Deux artistes, deux parcours, un seul album partagé et tant de points communs / © France 4
Deux artistes, deux parcours, un seul album partagé et tant de points communs / © France 4

Leurs chemins se sont croisés une seule fois: Gainsbourg et Bashung se sont rencontrés pour réaliser l'album "Play blessures". Voici trois bonnes raisons de regarder "Gainsbourg Bashung, Fantaisie Nelson", un documentaire de Stéphane Basset, lundi 17 juin après le Soir 3.
 

Par Sophie Gueffier

Qui a-t-il de commun entre Gainsbourg et Bashung, au-delà de leur parcours d'artistes chanteurs? Un album, réalisé en 1982 par les deux hommes, alors que tous deux vivaient des moments de fragilité : Play Blessures, un album atypique. Pourtant, à la lumière du documentaire de Stéphane Basset, se dégage une sorte de ligne commune. Voici trois bonnes raisons de le voir ou revoir. 
 

Un peu à la manière d'un lycéen provocateur rendant une copie d'examen en mode "quitte ou double", j'ai bien envie de vous dire:
  1. Gainsbourg 
  2. Bashung 
  3. Ça suffit comme ça non ? "No comment"

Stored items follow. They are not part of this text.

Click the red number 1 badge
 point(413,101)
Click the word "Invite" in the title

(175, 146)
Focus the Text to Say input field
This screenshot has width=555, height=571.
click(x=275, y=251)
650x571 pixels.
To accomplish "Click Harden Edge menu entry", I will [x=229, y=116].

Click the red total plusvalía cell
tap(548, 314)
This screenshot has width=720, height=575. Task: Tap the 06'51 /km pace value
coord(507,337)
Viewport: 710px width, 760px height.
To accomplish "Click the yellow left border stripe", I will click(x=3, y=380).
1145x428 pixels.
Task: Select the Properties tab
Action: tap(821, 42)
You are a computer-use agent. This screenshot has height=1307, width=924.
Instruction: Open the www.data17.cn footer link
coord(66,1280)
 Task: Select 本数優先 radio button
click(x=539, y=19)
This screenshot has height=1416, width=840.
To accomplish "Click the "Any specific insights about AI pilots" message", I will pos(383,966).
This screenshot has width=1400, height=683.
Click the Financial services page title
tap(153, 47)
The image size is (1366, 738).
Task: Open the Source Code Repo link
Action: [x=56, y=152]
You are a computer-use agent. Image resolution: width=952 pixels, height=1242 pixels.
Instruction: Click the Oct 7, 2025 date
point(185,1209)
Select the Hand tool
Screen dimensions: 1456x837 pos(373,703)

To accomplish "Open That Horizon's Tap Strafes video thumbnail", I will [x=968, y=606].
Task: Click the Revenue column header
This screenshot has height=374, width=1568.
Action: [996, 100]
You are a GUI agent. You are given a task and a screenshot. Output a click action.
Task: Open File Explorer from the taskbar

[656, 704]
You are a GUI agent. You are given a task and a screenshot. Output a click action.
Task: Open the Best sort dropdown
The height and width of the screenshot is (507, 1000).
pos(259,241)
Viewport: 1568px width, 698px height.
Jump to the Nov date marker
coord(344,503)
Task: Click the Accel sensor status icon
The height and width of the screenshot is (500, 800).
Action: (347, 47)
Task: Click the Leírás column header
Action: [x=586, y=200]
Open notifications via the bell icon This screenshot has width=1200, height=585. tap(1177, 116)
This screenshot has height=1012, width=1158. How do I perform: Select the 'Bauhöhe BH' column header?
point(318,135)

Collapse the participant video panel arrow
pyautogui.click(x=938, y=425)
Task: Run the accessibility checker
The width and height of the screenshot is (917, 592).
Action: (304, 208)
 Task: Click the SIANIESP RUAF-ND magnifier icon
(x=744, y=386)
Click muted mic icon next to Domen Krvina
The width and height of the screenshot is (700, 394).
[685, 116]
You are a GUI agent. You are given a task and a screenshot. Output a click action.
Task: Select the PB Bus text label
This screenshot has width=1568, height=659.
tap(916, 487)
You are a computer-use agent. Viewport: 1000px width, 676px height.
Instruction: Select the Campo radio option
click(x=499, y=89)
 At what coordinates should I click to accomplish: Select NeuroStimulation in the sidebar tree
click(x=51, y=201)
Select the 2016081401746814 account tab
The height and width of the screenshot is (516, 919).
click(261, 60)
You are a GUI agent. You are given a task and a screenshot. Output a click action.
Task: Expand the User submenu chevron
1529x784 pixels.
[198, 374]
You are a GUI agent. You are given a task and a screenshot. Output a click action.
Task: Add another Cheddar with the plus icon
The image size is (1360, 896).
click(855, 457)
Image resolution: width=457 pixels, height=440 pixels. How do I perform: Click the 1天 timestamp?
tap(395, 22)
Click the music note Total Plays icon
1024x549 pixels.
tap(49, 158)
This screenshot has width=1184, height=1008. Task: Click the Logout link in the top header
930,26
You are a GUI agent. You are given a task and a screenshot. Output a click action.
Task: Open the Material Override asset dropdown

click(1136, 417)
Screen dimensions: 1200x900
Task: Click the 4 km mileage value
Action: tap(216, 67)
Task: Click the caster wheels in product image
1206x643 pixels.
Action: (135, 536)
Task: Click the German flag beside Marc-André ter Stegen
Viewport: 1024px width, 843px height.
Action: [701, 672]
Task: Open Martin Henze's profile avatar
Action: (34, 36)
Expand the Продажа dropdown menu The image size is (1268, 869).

Mais ce ne serait pas rendre grâce au documentaire de Stéphane Basset. Alors je prends ma souris à plumes et je développe.


1 - Failles et fêlures

L'un n'avait pas de père. L'autre n'aurait pas dû naître. 

Ma maman ne m'a pas voulu, ce qui fait que j'ai 45 ans de sursis; elle voulait se faire avorter, elle voulait "me sauter".
- Serge Gainsbourg, 1973

Leur attaché de presse, à tous deux, le confirme. 

Ils n'étaient pas heureux, mais ils ne voulaient pas être heureux.
- Jacky Berroyer, attaché de presse

Lors de la sortie de l'album "Play Blessures",  fruit de leur unique collaboration, Bashung déclare "Je suis là pour jouer (play) avec les blessures et les souffrances."

Ainsi se construisent les créations artistiques de ces deux auteurs, sur les failles et les manques, les blessures et les fêlures.


2 - Les maux et les mots

Dans la famille de l'un, on parlait l'alsacien, dans celle de l'autre le russe. Ils se sont emparés du français avec une plus grande appétence. Ils s'autorisaient avec la langue une très grande liberté. Bashung explique : "J'essaye de me foutre en état d'instinct (...). Il faut aller au-delà de l'intelligence. Tout ce qui est instinctif est très beau". Un de ses amis confirme "il adorait garder les erreurs de tout le monde: comme "je courrirai moins"". Bashung est vu comme un avant-gardiste, un déconstructeur de langage. 

À sa manière, Gainsbourg aussi était un déconstructeur de langage, ou plus exactement un constructeur mêlant et mixant les mots dans un ordre inattendu. Tout en se pliant aux règles académiques. Un talentueux "tritureur" de termes. Un amateur de perles.


3 - Les héritiers

La nouvelle scène française, comme avant elle la précédente et après elle la suivante, revendique l'héritage de ces deux maîtres des mots et des mélodies.

Vianney s'est prêté au jeu de l'interprétation:"je suis venu te dire que je m'en vais" / © France 4
Vianney s'est prêté au jeu de l'interprétation:"je suis venu te dire que je m'en vais" / © France 4


Bertrand Belin, Elodie Frégé, Fishbach, Laura Cahen, Perez, Grand Blanc, Gaëtan Roussel ou encore Vianney, tous interprètent à leur manière une chanson de l'un ou l'autre. En accoustique ou amplifié, seuls ou accompagnés, ils perpétuent le repertoire "Gainsboro-Bashungien". 

Laissons le mot de la fin au grand Serge: 

La chanson française n'est pas morte. Un langage est à inventer, musical et de mots. Tout est à faire.